Talk about double standards?

Only six weeks ago the Lancs telegraph reported an increase of 1,600 patients turning up at the hospital forcing the hospital to cancel 16 operations to make way for emergency beds.

It's disgraceful how the hospital bosses have bought off the local media inviting them into the Blackburn hospital (yes nothing here of Burnley hospital).

Like the Burnley Express, the Lancashire Evening Telegraph should be getting behind the people of East Lancashire and supporting the return of A&E services at Burnley General Hospital.

East Lancashire needs two A&E departments as witnessed time and time again.

Of course it was 'serene', the department was expecting a news reporter! Even so, there are always low and high periods in A&E but since last November there has been more HIGHS than ever, to the extent where Blackburn hospital was on RED ALERT two-and-a-half days each week.

Again, reported by this newspaper.

Finally, Matron Howles states the Royal Blackburn hospital is on a par with St thomas' hospital who treated the London bomb victims.

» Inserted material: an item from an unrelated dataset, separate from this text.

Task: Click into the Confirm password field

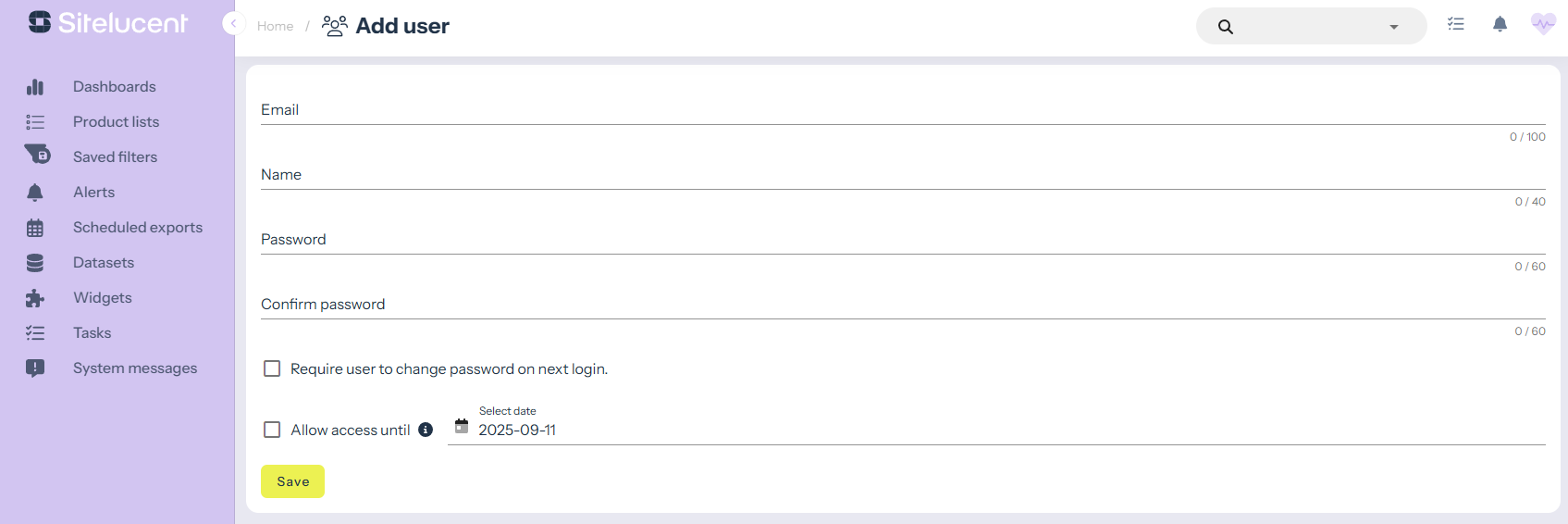Action: coord(903,305)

Not the case, the London bomb victims were treated across EIGHT hospitals, all within a few miles radius, and half of which have A&E departments.

http://news.bbc.co.u
k/1/hi/health/466915
1.stm#map


Why doesn't the Lancashire telegraph do its research properly instead of attempting to appease its readers that the A&E at Blackburn can cope? It can't, and you only have to look in the Lancashire Telegraph archives for overwhelming evidence of this fact!

inventorian says...
5:02pm Sun 2 Nov 08

If the NHS is doing so well why have I waited for over ten years for treatment to begin?

An elderly relative visited A&E recently and had to make their own way between A&E and X-ray to check for fractures, this meant they had to travel outside in the cold backwards and forwards, A&E in Blackburn was described as an external pre-fab.